米国による経済制裁のゆくえ
中国経済の未来を考えるうえで、米国による経済制裁も大きな影響をもたらす要因となる。ここではもっとも代表的な半導体関連に絞って見ていこう。
米国の対中経済制裁は、当初は特定企業を対象としていた。特に知られているのが中国通信機器・端末大手のファーウェイ(華為技術)を対象とした制裁だ。2018年3月、同社製通信機器にバックドア(情報漏洩を目的とした不正プログラム)が仕掛けられているとして、米国の通信網から締め出すことが決定された。
その後、矢継ぎ早に規制は強化されていく。
2019年には米企業の輸出禁止対象となるエンティティ・リストに指定された。翌年にはこの規制措置を拡大し、米企業の技術やソフトウェアを使って第三国で製造された製品も輸出禁止措置に含まれるという、直接製品規制が導入された。ファーウェイが利用していた半導体の多くは台湾で製造されていたが、その設計には米企業のソフトウェアが使われている。そのためほぼすべての半導体が規制対象となった。
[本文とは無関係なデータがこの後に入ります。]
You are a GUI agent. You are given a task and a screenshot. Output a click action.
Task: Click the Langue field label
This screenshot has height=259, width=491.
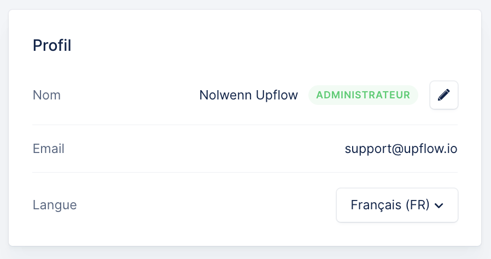[55, 205]
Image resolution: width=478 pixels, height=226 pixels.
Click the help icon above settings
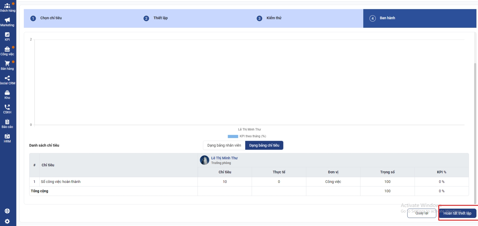point(7,211)
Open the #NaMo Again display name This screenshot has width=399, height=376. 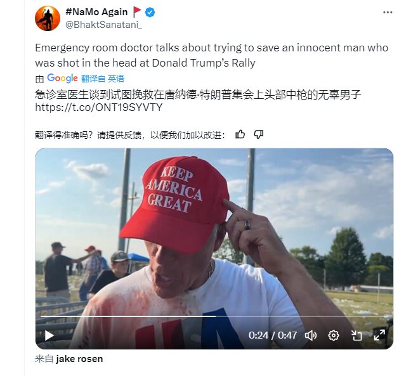tap(96, 12)
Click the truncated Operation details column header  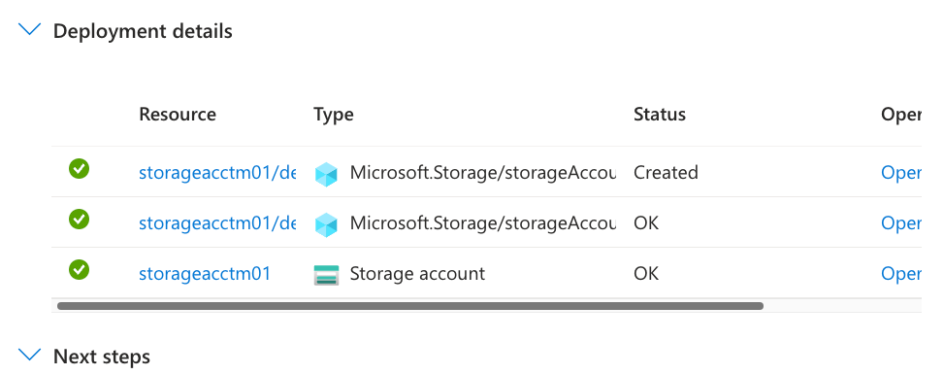[900, 115]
制裁が長期化、強化されていく中、中国は国内のサプライチェーンを強化することで、対抗しようとしてきた。中国は製造業大国ではあるが、半導体をはじめとして、一部の重要部品は海外に依存している。
そうした産業は制裁リスクにきわめて脆弱だ。中国社会科学院世界経済・政治研究所シニアフェローの徐奇淵によると、国際的なサプライチェーンが断絶するリスクに対し、どのようにして代替的な供給体制を整備するのかという問題は、中国国内でさかんに議論されてきた(CF40課題組、2021)。
徐らは、電気・電子機器、機械・設備、光学・医療機器といった、特に脆弱性が高い産業では、中国の中西部地区を組み込んだバリューチェーン再構築を検討すべきと主張している。
地域ごとに異なった傾斜税制の導入により、中西部地域への企業投資を促進すること、地元政府が対象産業の育成により積極的になるよう、地方政府のインセンティブと制約のメカニズムを改善することなどが具体的な手段として提言されている。
国際的なサプライチェーンを中国内部で代替する構想は、経済改革プラン「国内大循環」の趣旨とも合致しており、一帯一路などを通じた対外投資資金の縮小、そして産業の国内回帰という「内向き」の姿勢とも共通している。
特に輸出規制における最大の焦点となった半導体について、中国政府は巨額の政府系投資ファンドの設立や補助金、優遇税制などの手段を駆使して、内製化を進めている。米国もこの動きに呼応し、さらに規制を強化した。
例えば2022年8月にバイデン政権は、米国内に半導体工場を建設する企業に補助金を支出する根拠となる法律「CHIPSおよび科学法」を成立させた。同法は、補助金を受ける企業が10年間中国において28ナノ(ナノは10億分の1)メートル未満のプロセス技術を用いた先端半導体を生産できる工場を新たに建設することを実質的に禁じている。